Last week came the announcement that Boston-based search company BAInsight had been acquired by Upland Software. BAInsight was founded by Guy Mounier and his colleagues in 2004 and was initially focused on adding functionality and significant value to the early versions of Microsoft SharePoint up until SharePoint 2013. At this point Microsoft started to enhance the functionality that it had inherited from its acquisition of FAST Search and Technology in 2008. It was in 2010 that Jeff Fried joined the business as CTO and Vice-President of Engineering from a similar position in FAST Search/Microsoft. His arrival marked the start of a more apps-based strategy for the company, which became to be widely respected for its connector applications.
With Jeff’s departure in 2018 to move to InterSystems and out of the search business the company seemed to me to lose its momentum and focus. Over the last few years the marketing focus has been on providing a federated search portal and on offering a Google-like experience for enterprise search. The problems it faced were that federated search seems wonderful in theory but an absolute nightmare to implement and although many executives seem to think that what their organisation needed was just Google there was little clarity from the the vendor as to just what a Google-like experience would bring to the user. The company also failed to clarify the extent it remained a SharePoint add-on or had its own indexing and query management technology.
BAInsight never developed any significant line of business outside of North America and that meant it was not an attractive option for European-wide or global customers. Because of the comparatively small size of the company it did not appear in the Gartner and Forrester reports, which limited its visibility to the CTO sector.

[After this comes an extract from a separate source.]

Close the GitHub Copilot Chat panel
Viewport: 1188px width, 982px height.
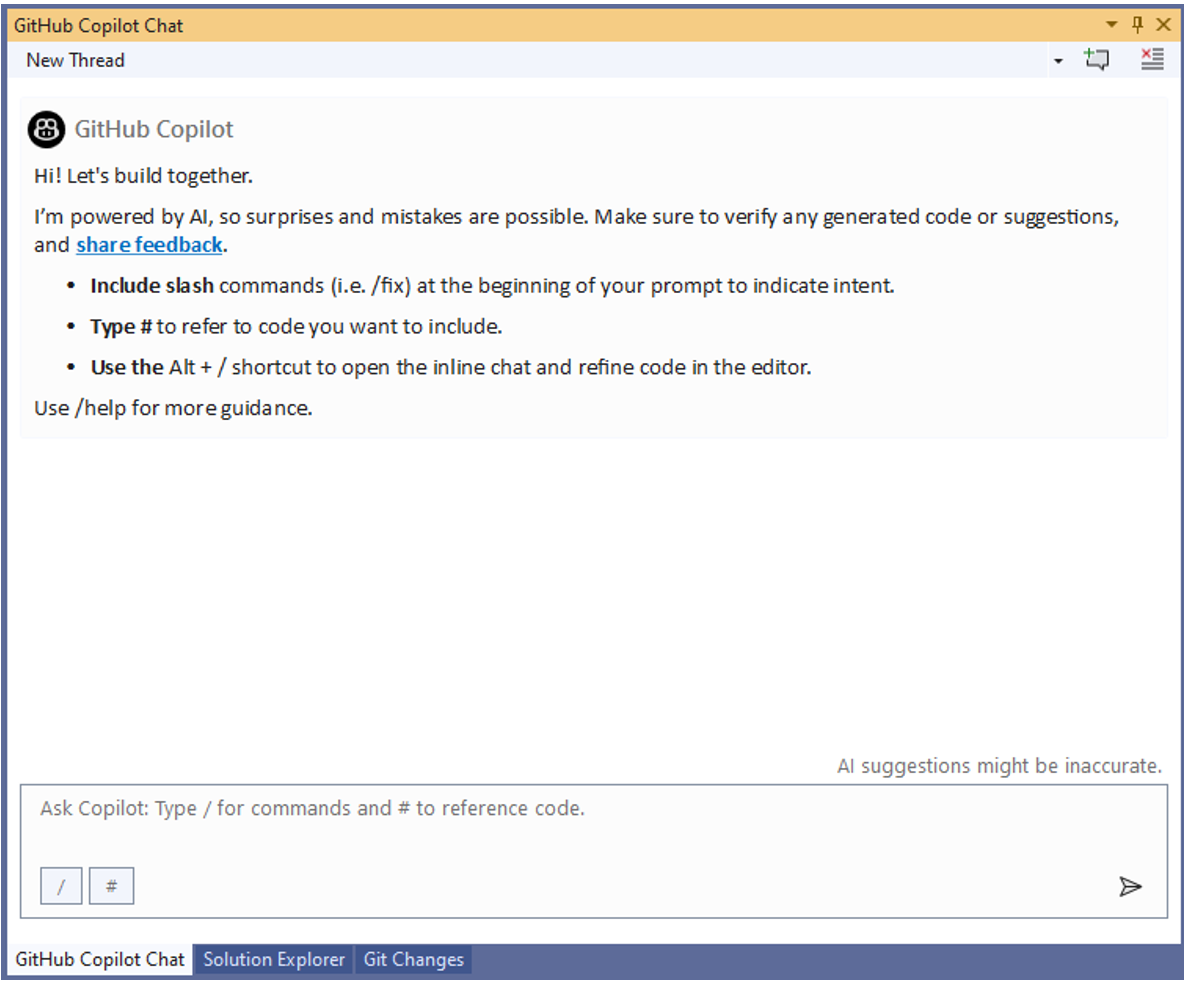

According to Upland Software the purchase price paid for BA Insight was around $33 million in cash. This works out at a multiple of between 5 and 8 of EBITDA, a low value for a software company. Upland expects the acquisition to generate annual revenue of at least $8.7 million, including at least $7.5 million of recurring (i.e., license) revenue. With around 50 employees that is only $150k per employee, again quite a low number though not as low as Coveo.
To quote Rod Favaron, President of Upland
“Our acquisition of BA Insight was driven by our customers’ needs, specifically in the business services, life sciences, and legal industries, where knowledge workers are spending wasted hours using ineffective enterprise search tools trying to track down the right documents to do their work. This is because most enterprise search technology does not connect to all relevant sources, is generic in its taxonomy when it should be specialized, and never gets better. BA Insight solves these major search challenges facing specialized knowledge teams today.”
Straight out of the BAInsight marketing pitch!
However, just where BAInsight will fit in is difficult to see. Upland is a $300M company with 30 product lines and with growth of just 4% over the past financial year, with a forecast of 6% growth in the forthcoming financial year. Somewhat underwhelming for a business that operates in the digital workplace market. Whether BAInsight retains its brand identify or moves to being a search platform for the Upland product stable remains to be seen.